+++ Records shown +++

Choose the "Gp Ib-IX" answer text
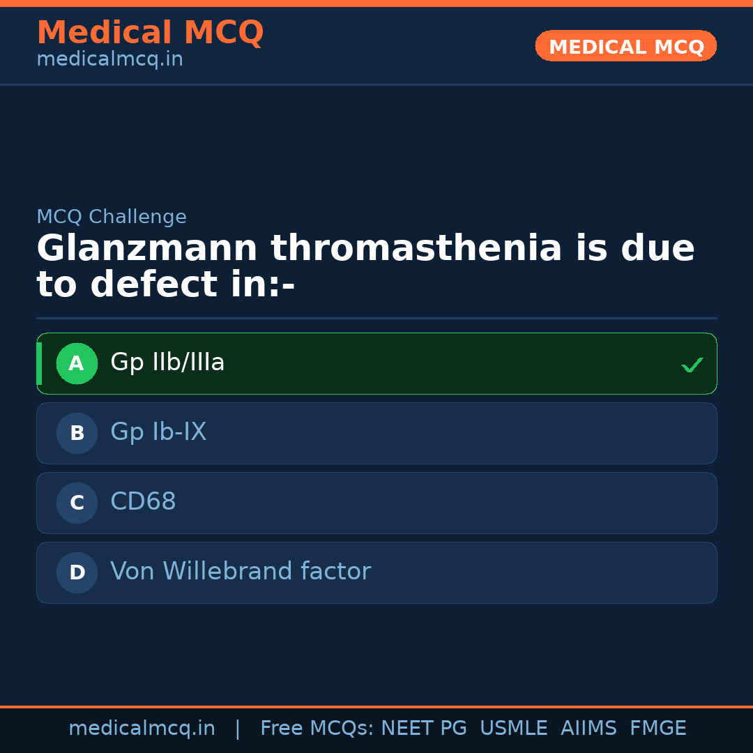The height and width of the screenshot is (753, 753). point(158,432)
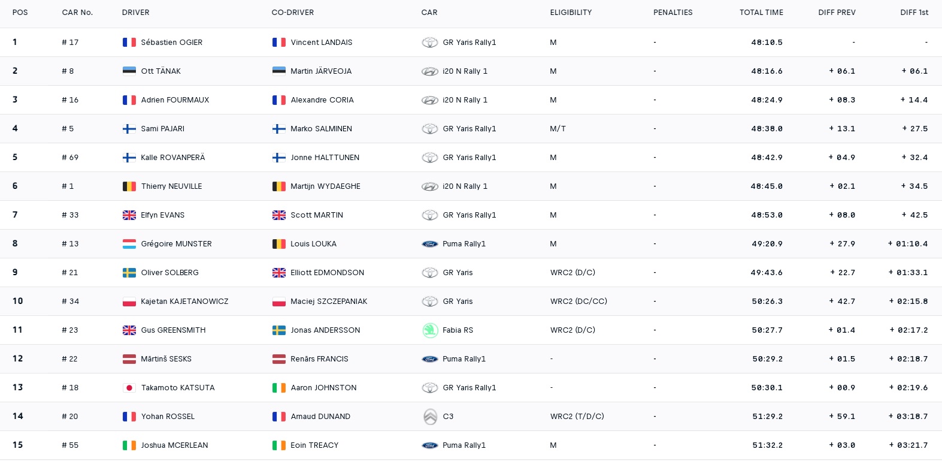Click the Polish flag beside Kajetan KAJETANOWICZ
This screenshot has height=461, width=942.
click(129, 302)
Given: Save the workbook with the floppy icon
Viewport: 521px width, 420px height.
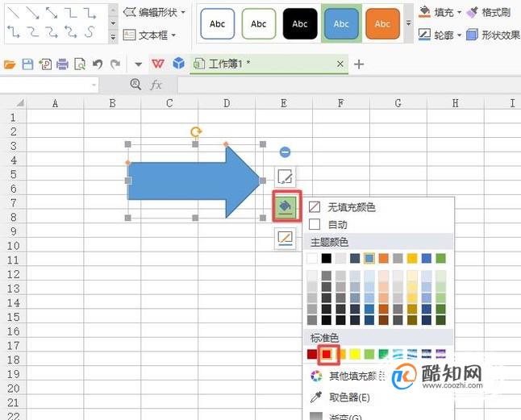Looking at the screenshot, I should (x=27, y=64).
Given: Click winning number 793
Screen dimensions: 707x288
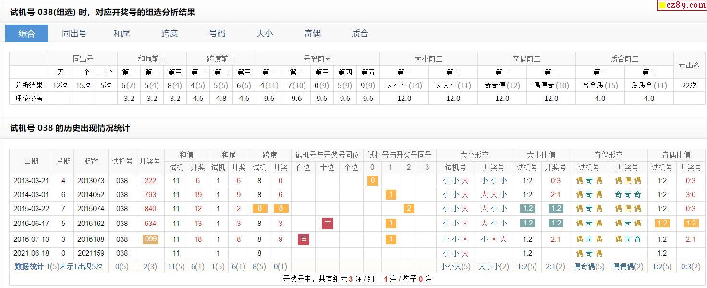Looking at the screenshot, I should [x=150, y=195].
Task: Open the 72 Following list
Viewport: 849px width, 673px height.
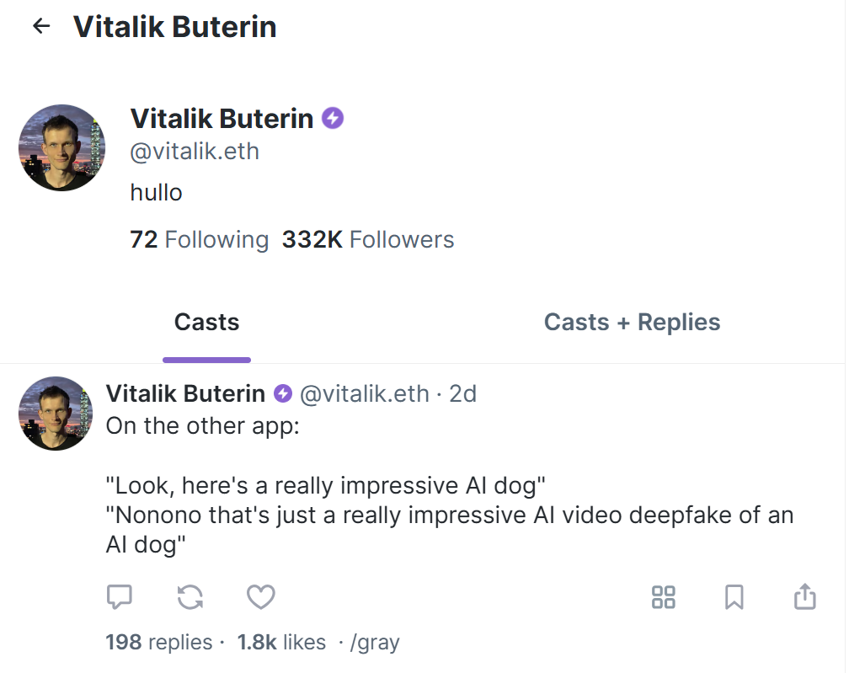Action: point(199,240)
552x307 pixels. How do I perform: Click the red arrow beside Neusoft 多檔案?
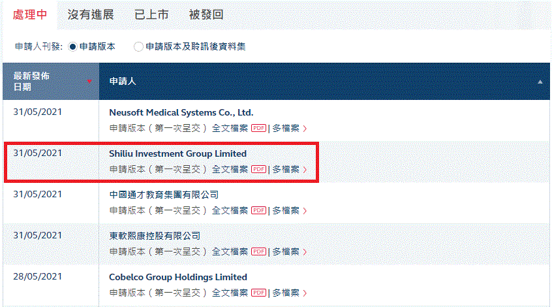pos(305,128)
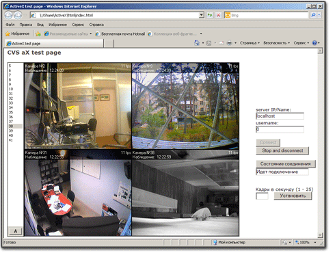Open the Страница dropdown menu
Image resolution: width=335 pixels, height=253 pixels.
(x=250, y=43)
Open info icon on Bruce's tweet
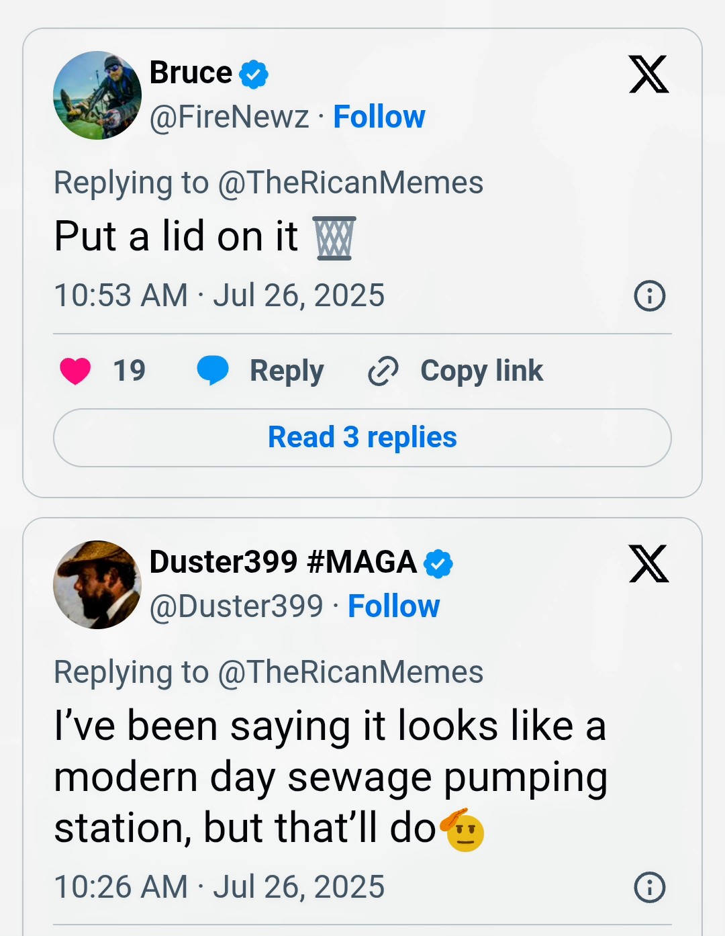725x936 pixels. (649, 296)
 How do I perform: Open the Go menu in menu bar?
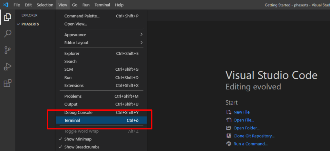click(75, 5)
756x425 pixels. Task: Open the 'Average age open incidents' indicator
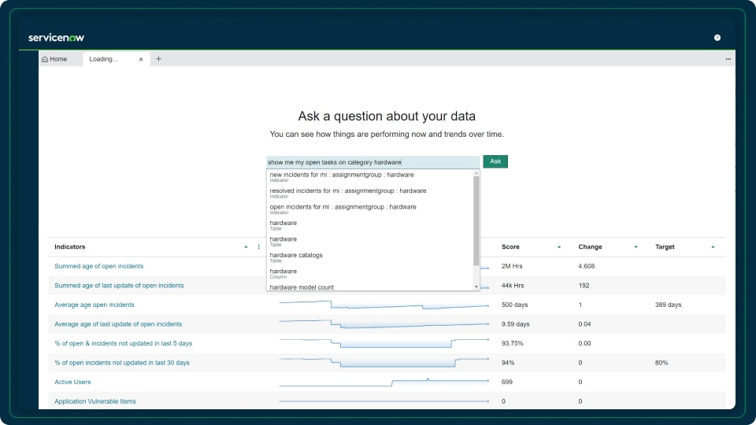click(95, 305)
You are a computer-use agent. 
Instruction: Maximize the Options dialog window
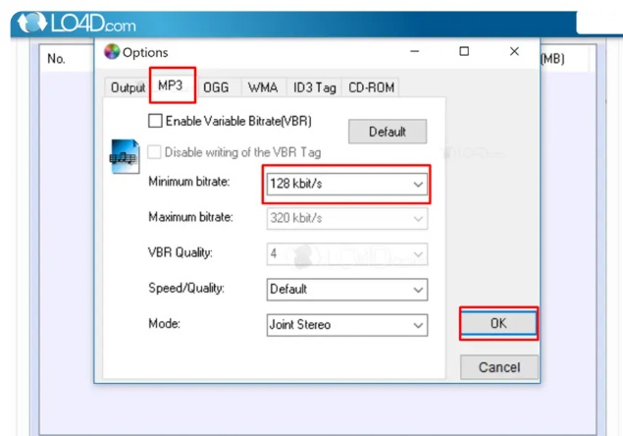tap(464, 52)
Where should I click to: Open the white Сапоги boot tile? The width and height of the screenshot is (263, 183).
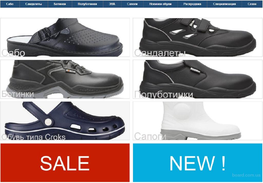tap(198, 121)
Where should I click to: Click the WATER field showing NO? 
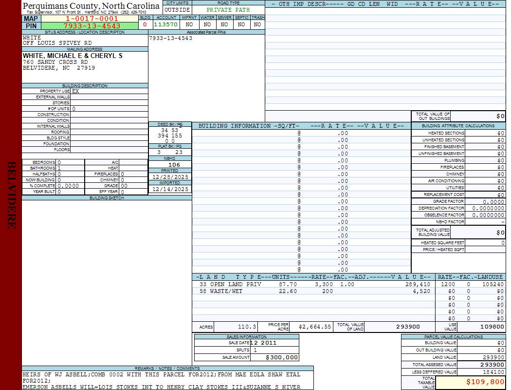tap(207, 24)
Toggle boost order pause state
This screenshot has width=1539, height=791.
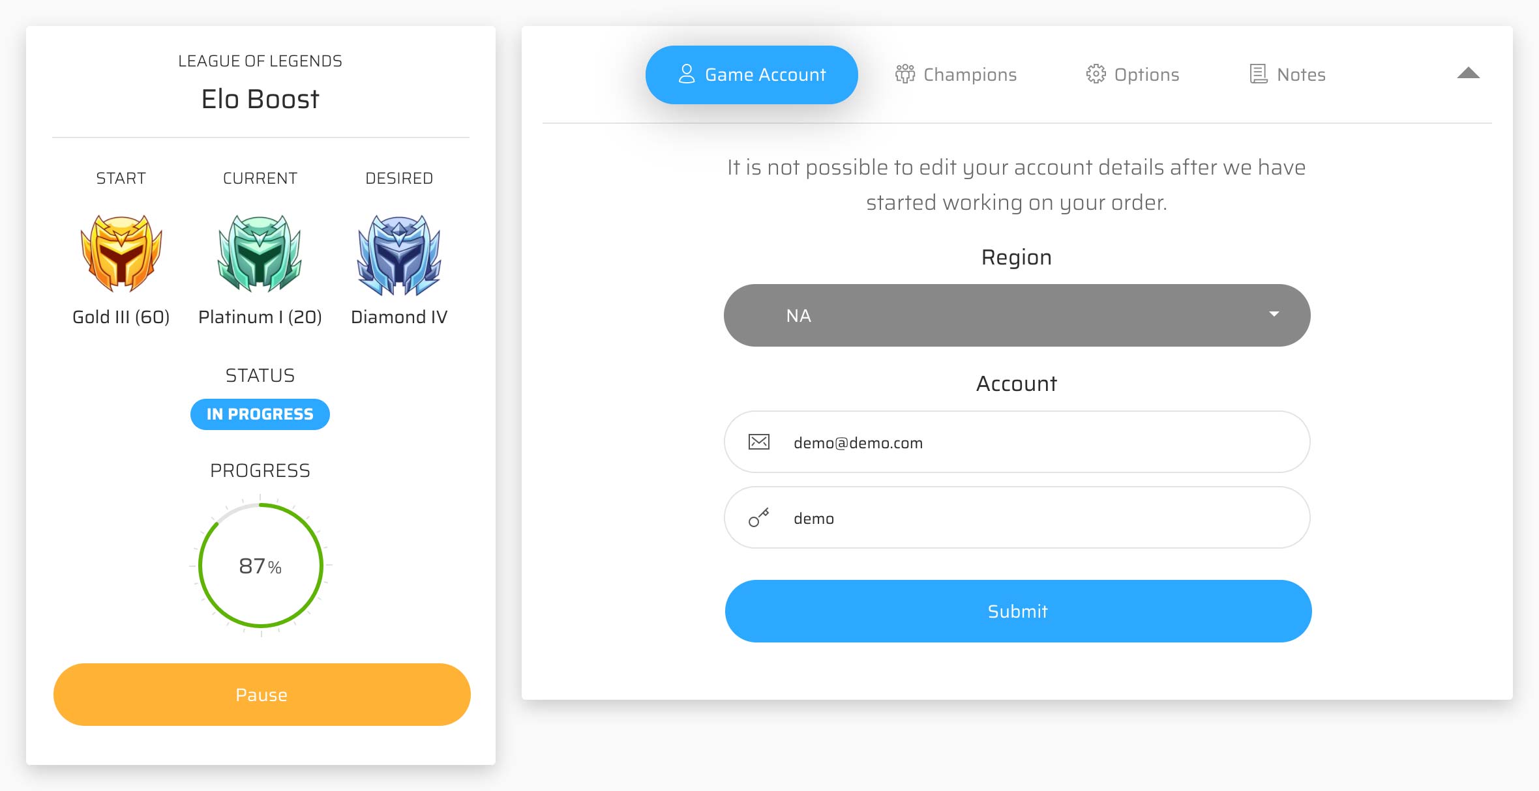(261, 694)
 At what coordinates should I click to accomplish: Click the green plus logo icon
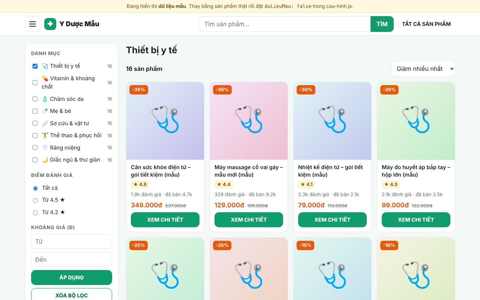point(50,24)
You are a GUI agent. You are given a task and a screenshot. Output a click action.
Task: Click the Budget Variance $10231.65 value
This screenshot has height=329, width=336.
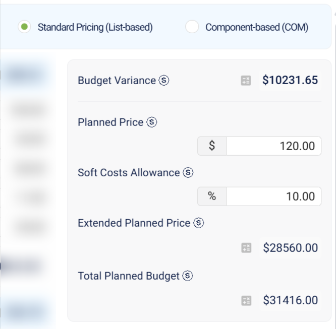point(290,80)
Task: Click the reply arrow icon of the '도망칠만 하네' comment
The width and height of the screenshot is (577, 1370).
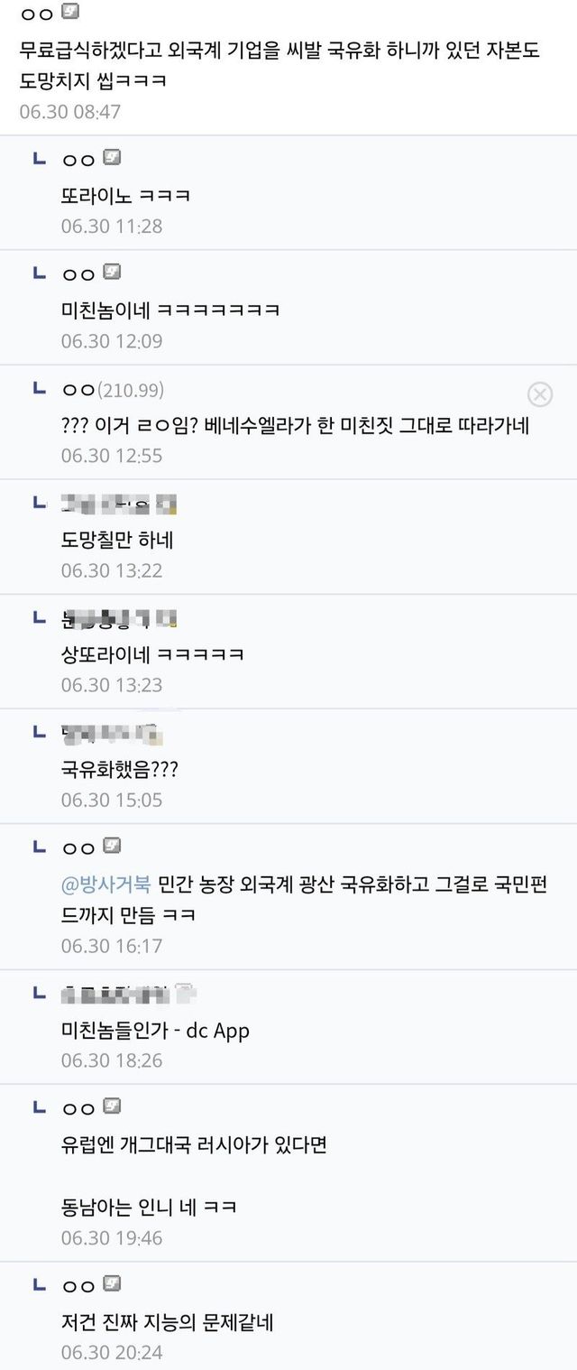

+++

▶ Action item
Find and copy each line of the listing above that holds the word "agent".

▶ Answer to the exercise
You are a computer-use agent. 
You are a GUI agent. You are given a task and a screenshot. Output a click action.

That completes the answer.